More recently, under the previous Government, we had the Building Schools for the Future programme. I shall mention two schools that were jewels in that programme. The Mossbourne Academy in Hackney was built in an area known as “murder mile” because of the gangland killings there. It replaced Hackney Downs comprehensive, a school which had gone so far down in the world that the tabloids described it as the worst comprehensive in England. The school reopened in 2004 in buildings designed by the Richard Rogers Partnership. The first intake of the new school consisted of children, nearly half of whom were eligible for free school meals and 30 per cent had special educational needs. They took their GCSEs in 2009 and achieved some of the best state school results in the country. The Mossbourne Academy topped the league tables in value added. That was, above all, due to the leadership of Sir Michael Wilshaw and first-rate teaching by his colleagues, but design, they acknowledge, was also an important factor—as was the case at the Westminster Academy, which my noble friend and I visited earlier this year. There, the architects Allford Hall Monaghan Morris were awarded the RIBA Sorrell Foundation Schools Award. This is an opportunity for this House to pay tribute to Sir John Sorrell and his wife Frances for their extraordinary generosity and creativity in their support through their foundation for good school design. The design of the Westminster Academy is beautiful and clever. As my noble friend said, the results in the new school soared by comparison with the results in the old school because pupils were treated with respect through design, and thus learnt to treat their school and neighbourhood with respect. The head teacher and her staff above all deserve the credit, but she insists that the quality and nature of the design of the school were crucial in making possible the curricular flexibility which, in turn, was key to the motivation and success of that school.

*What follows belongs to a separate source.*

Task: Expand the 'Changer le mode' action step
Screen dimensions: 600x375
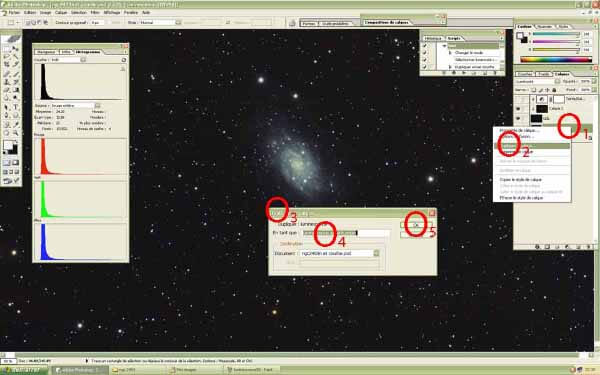Action: point(450,52)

The Government want to impose the minimum bureaucratic burden on academies, and that is right. Good design cannot be promoted by regulation, but bad design can be averted. I hope that the Government will keep the minimum design standards that the DCSF pioneered in the public sector. I hope also that the Government will keep the engagement of CABE, which is not a quango to cull. It mobilises at negligible cost talented and expert people to illuminate and promote good practice in design. Here the leadership of Ministers is needed and, as elsewhere in education, leadership, aspiration and ambition are the magical ingredients. Only the best should be good enough for our schoolchildren, their teachers and the staff in our schools. We can afford the best. Good design costs no more than bad design. It is simply a matter of doing the job well. Indeed, good design costs less over the lifetime of the building.
My Lords, I am tempted to answer that lengthy catalogue of good schools in London and close to London by giving examples of schools in Yorkshire and outside the south-east, because often in this House and even more in the national media we tend to focus on what happens in London, not in the rest of the country. One thing which disturbed me in recent years was when I visited a school in Yorkshire which appeared to have been built for a 25-year lifespan. Its sustainability was not good. Also a prison was built for a 25-year lifespan. That is part of what is wrong with current thinking about public buildings as a whole. I also went to a school last year which had been built within the past 10 years and had almost no worthwhile roof insulation. Sustainable standards are not very good in many of the new schools that have been built under the BSF programme. So let us not kid ourselves that the previous Government left us with an unsullied legacy of well designed, highly sustainable buildings of comparable quality to those wonderful Victorian school buildings now being replaced.
I appreciate the thinking behind the amendment, and I am conscious that behind it are stories about charter schools in the United States being put up in warehouses. We had some friends visiting us from New York this weekend who talked about some of the problems that they have run into there with people starting schools in unsuitable buildings. Of course, we wish the premises of all schools to meet the needs of their pupils, including those with disabilities. We are well aware that the quality of the built environment of the schools in which they are educated does affect their outcomes. However, sufficient protections are already in place to ensure that children at academies are as fully protected as those at maintained schools. All schools, including maintained and independent schools, are required to comply with the requirements of the Disability Discrimination Act 1995, which include a requirement to prepare and implement accessibility plans. These provide for the implementation of improvements to the school premises to accommodate existing and future disabled pupils within a reasonable period. The 1995 Act will be revoked by the Equality Act 2010, but the requirement for all schools to prepare and implement accessibility plans is replicated in the new Act.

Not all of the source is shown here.